:: To do ::
Print verbatim every line starting at the one that contains "SL Professional (68, 2310)" and ending at the final line of the records; include both endpoints.

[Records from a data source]
━━━━━━━━
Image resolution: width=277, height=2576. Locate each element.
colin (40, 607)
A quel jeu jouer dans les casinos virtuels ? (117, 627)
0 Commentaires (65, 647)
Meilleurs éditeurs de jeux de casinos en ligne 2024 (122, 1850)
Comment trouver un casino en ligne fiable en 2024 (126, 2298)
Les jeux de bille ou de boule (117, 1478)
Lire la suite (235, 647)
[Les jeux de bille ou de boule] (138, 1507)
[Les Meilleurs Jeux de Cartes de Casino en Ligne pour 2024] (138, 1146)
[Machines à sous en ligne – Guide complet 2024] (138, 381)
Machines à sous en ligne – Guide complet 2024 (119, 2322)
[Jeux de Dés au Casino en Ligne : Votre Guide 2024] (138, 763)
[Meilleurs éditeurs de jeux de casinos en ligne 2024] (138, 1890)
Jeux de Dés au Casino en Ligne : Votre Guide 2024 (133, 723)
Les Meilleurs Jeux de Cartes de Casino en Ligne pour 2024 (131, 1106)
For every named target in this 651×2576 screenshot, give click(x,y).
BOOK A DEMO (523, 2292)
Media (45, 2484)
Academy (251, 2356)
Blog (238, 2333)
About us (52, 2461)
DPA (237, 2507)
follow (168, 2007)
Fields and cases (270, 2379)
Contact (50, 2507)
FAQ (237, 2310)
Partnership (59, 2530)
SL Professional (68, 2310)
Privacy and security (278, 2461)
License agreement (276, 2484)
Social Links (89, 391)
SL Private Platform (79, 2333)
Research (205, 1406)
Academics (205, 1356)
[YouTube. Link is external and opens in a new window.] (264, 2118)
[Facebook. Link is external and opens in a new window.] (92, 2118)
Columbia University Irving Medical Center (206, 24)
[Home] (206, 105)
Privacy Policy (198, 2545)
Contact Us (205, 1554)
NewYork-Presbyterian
━━━━━━━━
:: Task result ::
SL Professional (68, 2310)
Privacy and security (278, 2461)
License agreement (276, 2484)
Social Links (89, 391)
SL Private Platform (79, 2333)
Research (205, 1406)
Academics (205, 1356)
[YouTube. Link is external and opens in a new window.] (264, 2118)
[Facebook. Link is external and opens in a new window.] (92, 2118)
Columbia University Irving Medical Center (206, 24)
[Home] (206, 105)
Privacy Policy (198, 2545)
Contact Us (205, 1554)
NewYork-Presbyterian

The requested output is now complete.